Und nun saß sie hier, total verheult, und empfand eine wilde Genugtuung dabei, wie ihr Braten verkohlte, die köstliche Suppe verkochte und anbrannte, und wie der beißende Qualm ihre ganze schöne Ordnung mit häßlichen grauen Schwaden verhüllte.

Und endlich hörte sie, wie die Stimmung sich draußen veränderte. Aus dem ruhigen Gespräch war das übliche hungrige Gemurmel geworden, mit dem sie sich nun alle dem Haus näherten.

Maria trat als erste ein. "Im Himmels willen, was ist denn hier pas­siert" rief sie und krauste ihr hübsches Näschen. Sie wollte den Raum sogleich wieder verlassen, aber die anderen drängten nach, und einer nach dem andern kam herein. So stürzte Maria voll Eifer an den Herd, und versuchte den verkohlten Braten vom Feuer zu ziehen, so als wäre da noch etwas zu retten. Aber da war nichts mehr zu retten. Der Braten war hin. Die Suppe war hin. Alles war verdorben.

"Ach, dann müssen wir uns eben mit Brot und Käse und Wein begnügen!" rief Maria fröhlich und scheuchte die anderen munter wieder hinaus. Sie kümmerte sich gar nicht um ihre Schwester, sondern organisierte mit Eifer ein improvisiertes Mahl. Und bald saßen alle draußen und aßen und lachten und schienen sie ganz vergessen zu haben.

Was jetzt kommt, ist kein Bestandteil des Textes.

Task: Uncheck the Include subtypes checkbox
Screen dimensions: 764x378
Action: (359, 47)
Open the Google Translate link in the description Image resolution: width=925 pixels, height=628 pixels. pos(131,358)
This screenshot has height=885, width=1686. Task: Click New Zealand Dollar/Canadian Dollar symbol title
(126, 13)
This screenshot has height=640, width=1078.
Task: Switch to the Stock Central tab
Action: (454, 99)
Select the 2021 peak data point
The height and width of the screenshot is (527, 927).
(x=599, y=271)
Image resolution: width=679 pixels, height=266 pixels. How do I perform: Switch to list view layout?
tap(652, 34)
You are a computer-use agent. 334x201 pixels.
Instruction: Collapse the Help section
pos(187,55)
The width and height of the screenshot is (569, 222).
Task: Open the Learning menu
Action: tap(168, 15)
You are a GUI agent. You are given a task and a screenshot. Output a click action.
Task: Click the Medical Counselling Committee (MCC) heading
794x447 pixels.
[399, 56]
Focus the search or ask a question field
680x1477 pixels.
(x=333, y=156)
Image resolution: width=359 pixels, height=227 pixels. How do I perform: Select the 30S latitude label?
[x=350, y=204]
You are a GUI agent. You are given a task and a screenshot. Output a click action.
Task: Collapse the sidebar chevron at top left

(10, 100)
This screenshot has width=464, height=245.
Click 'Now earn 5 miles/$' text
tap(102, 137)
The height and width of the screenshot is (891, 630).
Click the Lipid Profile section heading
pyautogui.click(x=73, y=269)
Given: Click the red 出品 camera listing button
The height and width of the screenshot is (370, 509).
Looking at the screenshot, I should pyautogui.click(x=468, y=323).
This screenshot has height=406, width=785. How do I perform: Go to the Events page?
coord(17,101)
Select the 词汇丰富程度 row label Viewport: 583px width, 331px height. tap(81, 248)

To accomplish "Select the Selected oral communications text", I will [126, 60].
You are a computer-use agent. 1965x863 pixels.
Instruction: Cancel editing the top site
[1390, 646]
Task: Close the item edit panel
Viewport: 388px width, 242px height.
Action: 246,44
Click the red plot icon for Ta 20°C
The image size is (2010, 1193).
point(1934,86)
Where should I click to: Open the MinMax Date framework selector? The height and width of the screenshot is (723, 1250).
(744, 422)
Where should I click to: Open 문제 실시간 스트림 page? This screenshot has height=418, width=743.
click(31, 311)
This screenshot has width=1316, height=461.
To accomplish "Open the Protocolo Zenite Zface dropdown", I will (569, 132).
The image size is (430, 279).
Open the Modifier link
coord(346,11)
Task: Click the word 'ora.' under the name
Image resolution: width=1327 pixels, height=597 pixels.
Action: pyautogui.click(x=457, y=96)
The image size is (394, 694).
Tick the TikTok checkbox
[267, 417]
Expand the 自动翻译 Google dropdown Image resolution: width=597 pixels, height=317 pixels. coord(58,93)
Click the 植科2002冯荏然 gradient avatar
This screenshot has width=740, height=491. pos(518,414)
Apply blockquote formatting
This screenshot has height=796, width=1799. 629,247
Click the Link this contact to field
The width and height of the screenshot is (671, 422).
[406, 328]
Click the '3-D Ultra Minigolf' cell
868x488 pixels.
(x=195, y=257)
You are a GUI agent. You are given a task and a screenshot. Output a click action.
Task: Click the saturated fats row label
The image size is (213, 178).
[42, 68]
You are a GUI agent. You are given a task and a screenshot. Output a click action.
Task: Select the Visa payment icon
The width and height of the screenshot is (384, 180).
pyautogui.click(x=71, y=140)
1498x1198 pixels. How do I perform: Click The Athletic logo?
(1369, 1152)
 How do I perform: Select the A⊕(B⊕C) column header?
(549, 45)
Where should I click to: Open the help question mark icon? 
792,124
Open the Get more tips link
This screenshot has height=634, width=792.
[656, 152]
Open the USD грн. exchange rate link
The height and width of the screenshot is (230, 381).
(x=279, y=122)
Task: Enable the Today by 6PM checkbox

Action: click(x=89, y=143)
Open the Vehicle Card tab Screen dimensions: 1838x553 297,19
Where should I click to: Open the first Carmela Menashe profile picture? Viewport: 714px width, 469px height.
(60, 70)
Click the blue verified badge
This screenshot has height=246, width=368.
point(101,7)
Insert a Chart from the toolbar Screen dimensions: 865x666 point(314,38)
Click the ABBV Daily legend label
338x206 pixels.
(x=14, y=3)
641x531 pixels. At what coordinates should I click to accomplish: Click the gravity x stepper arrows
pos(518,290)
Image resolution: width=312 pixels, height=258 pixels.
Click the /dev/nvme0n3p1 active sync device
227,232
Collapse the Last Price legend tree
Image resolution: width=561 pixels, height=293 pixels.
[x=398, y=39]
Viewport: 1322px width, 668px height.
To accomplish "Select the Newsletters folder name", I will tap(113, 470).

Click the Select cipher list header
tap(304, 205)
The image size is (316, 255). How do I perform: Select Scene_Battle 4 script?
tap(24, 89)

Nicht alle. Einer war nicht mit hinaus gegangen. Einer stand nachdenklich mitten in dem verräuchterten Raum. Sie hatte es gar nicht bemerkt. Erst als er sich räusperte, blickte sie auf und sah ihn da verlegen und unschlüssig stehen.

Schließlich ging er zum Herd, wo noch immer die Töpfe mit den verdorbenen Speisen standen.

Er nahm sich einen Lappen: "Meinst du, wir kriegen das zusammen wieder in Ordnung?"

Und dann schrubbten und scheuerten und wischten sie gemeinsam, bis alles wieder blitzblank war.

Und dabei sprachen sie über alles mögliche. Und am Ende war nicht nur die Küche wieder in Ordnung.